Такое отношение объясняется просто: Гореву не повезло, он никогда не  любил, только “пользовал”. После  всех  его мытарств только женщина могла бы  понять и успокоить отчаявшуюся душу, уравновесить полученные удары и не совсем еще развеянные надежды. Автор лишает ГОРЕва и этого утешения в его ГОРЕстном пути. Хотя дело тут не  только в авторском произволе. Субьективно Горева  жаль, а  объективно это  только ускоряет процесс познания.

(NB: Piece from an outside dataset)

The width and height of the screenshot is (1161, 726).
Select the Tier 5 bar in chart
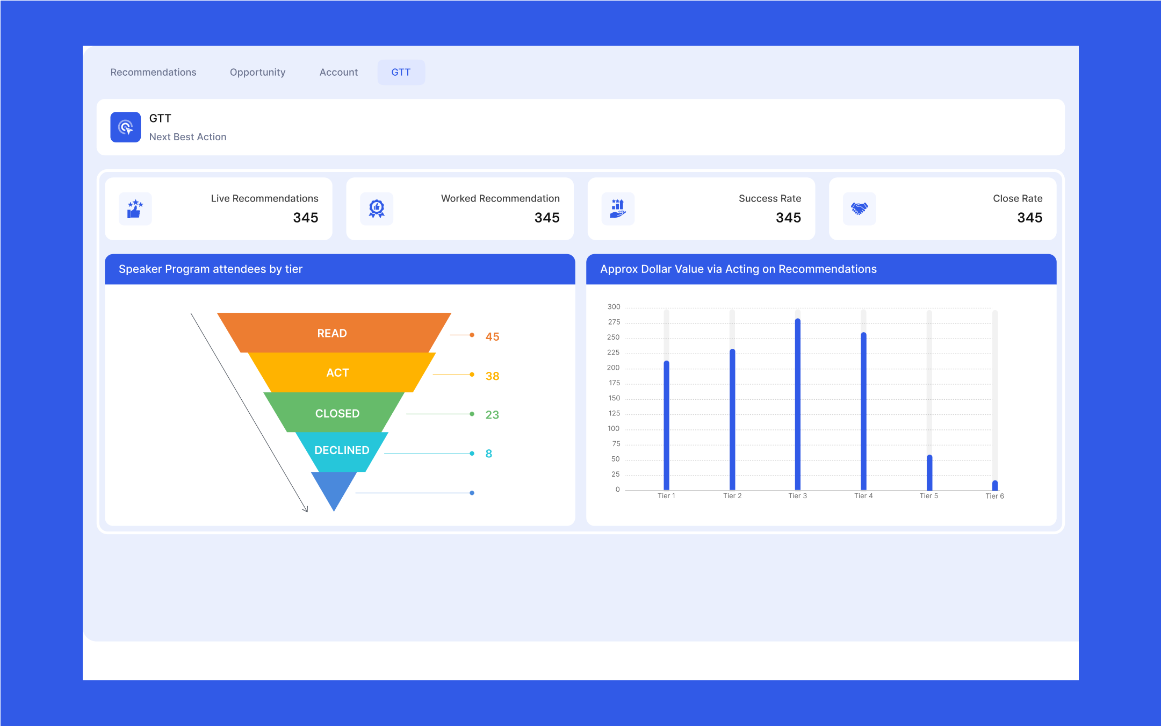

Проходя с Горевым круги его  ада, читатель ощущает, что не все  еще  потеряно в этой  жизни. Действительно, столкновение с нищим в  лыжных  ботинках воскрешает в  сознаниии Горева Мастера! И Горев почти счастлив. Внутренне он выбирает жизнь творца, которая  еще  тяжелее, но исполнена  смысла. И есть же вокруг него смешные романтики вроде “Достоевского”, которые упорствуют – “бить человека  нельзя”. И это светлое  упорство провоцирует Горева пойти и заступиться. И когда надоедает изгаляться и пить, можно взять и по-человечески дать вору надежду, что и он может повернуть назад, спастись. Поэтому, узнав Горева, невозможно разделить – герой или антигерой, но невозможно  его и забыть.  Он превозмогает эту  жизнь, и значит, по Бетховену, “жизнь есть трагедия, ура!”, и  жизнь хороша  уже  тем, что есть.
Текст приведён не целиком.